La Bourse de Paris en recherche de direction (+0,09%), l'oeil sur la Fed

La Bourse de Paris en recherche de direction (+0,09%), l'oeil sur la Fed
La salle de contrôle d'Euronext, société qui gère la Bourse de Paris

AFP, publié le mercredi 24 février 2021 à 10h01

La Bourse de Paris peinait à accrocher un cap (+0,09%) mercredi matin, ne se montrant pas pleinement convaincue des propos rassurants du président de la Fed concernant l'inflation, avant d'autres interventions de membres de la Banque centrale américaine.

La Bourse de Paris peinait à accrocher un cap (+0,09%) mercredi matin, ne se montrant pas pleinement convaincue des propos rassurants du président de la Fed concernant l'inflation, avant d'autres interventions de membres de la Banque centrale américaine.

Vers 09H38, l'indice vedette CAC 40 grappillait 5,26 points à 5.785,10 points, au lendemain d'une progression de 0,22%. 

"Les investisseurs craignent de plus en plus que le bond attendu de l'inflation n'entraîne un durcissement considérable des conditions financières en zone euro", ce qui aurait des répercussions négatives sur les marchés actions, relève Christopher Dembik, directeur associé chez Berenberg.

"Nous sommes donc dans une période charnière" pour ces derniers: "les banques centrales vont devoir convaincre de leur capacité à endiguer tout sursaut durable d'inflation, ce qui ne va pas être une tâche aisée", complète-t-il.

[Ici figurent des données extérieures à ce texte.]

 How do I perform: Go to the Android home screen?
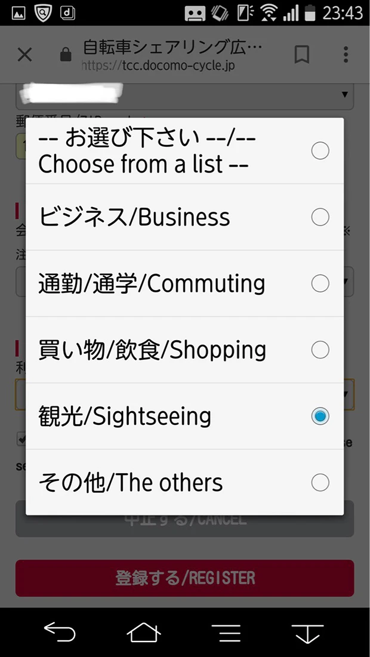[x=144, y=633]
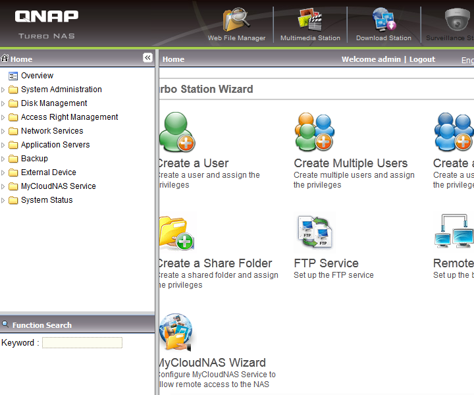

Ainsi les propos du président de la Fed, Jerome Powell, s'ils ont temporairement apaisé les marchés mardi, permettant aux indices américains de rebondir de leurs plus bas et à la flambée des rendements obligataires de ralentir, n'ont semble-t-il pas pleinement convaincu les investisseurs.

"Jerome Powell a rassuré à court terme mais les marchés ne donneront pas leur blanc-seing à la Fed. Même si les banquiers centraux américains ne sont pas inquiets vis-à-vis de l'inflation et assurent qu'une éventuelle poussée sera temporaire, les investisseurs pourraient faire preuve durablement d'une plus grande nervosité", indique pour sa part Tangi Le Liboux, un stratégiste du courtier Aurel BGC.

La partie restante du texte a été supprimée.